Hacker News new | ask | show | jobs
by throwuwu 995 days ago
Feature. Once the multimodal rollout is complete Plus will have image gen, image recognition, voice recognition and voice gen all integrated with the chat capabilities so you can combine those features in novel ways like the link Brockman retweeted showing ChatGPT acting as a language tutor and conversation partner.
1 comments

To be fair you can do all that from Bing Chat too(image/voice recognition and generation). And plugins are coming to it too.

The downsides with Bing currently are:

1. If you're not prepared to be civil to a language model, you're not going to have a good time.

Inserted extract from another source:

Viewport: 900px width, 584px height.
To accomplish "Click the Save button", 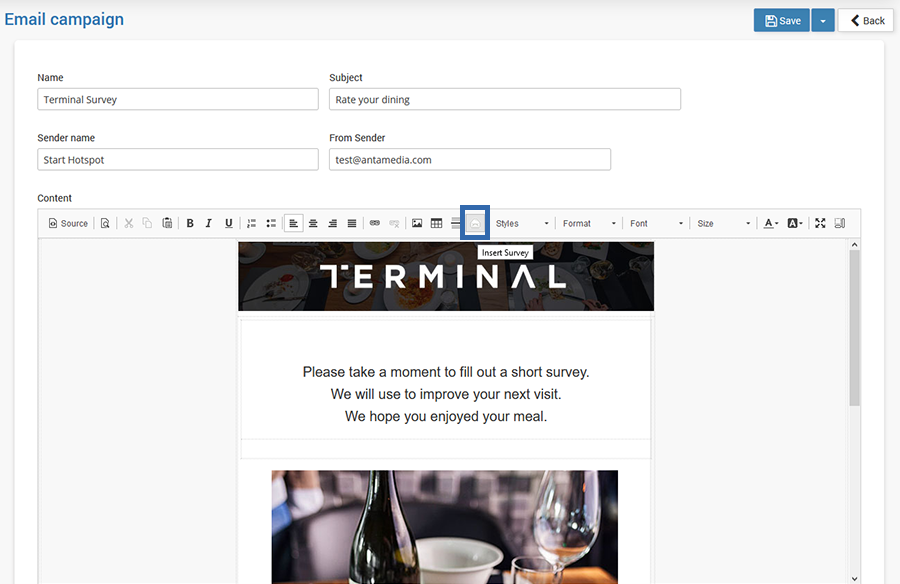I will pos(782,20).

2. The image input feature isn't quite the same. Feels like descriptions are bolted in from a separate (GPT-4 V unless the Bing CTO was lying) model so it's lossy in a way straight from GPT-4 V isn't

3. Voice recognition and TTS are good but worse than what Open AI is currently using. Perhaps they'll switch since the TTS is new ? But idk. It's also not hands off like Open AI have designed their implementation.

Still waiting to gain Chat GPT-4 Plus image upload access myself, but the Bing image ingest / recognition is vastly inferior to what I've experienced myself (trying to use Bing's image upload capabilities/recognition) vs. what I've seen on Twitter the last few days with Chat GPT-4's image upload feature / recognition capabilities.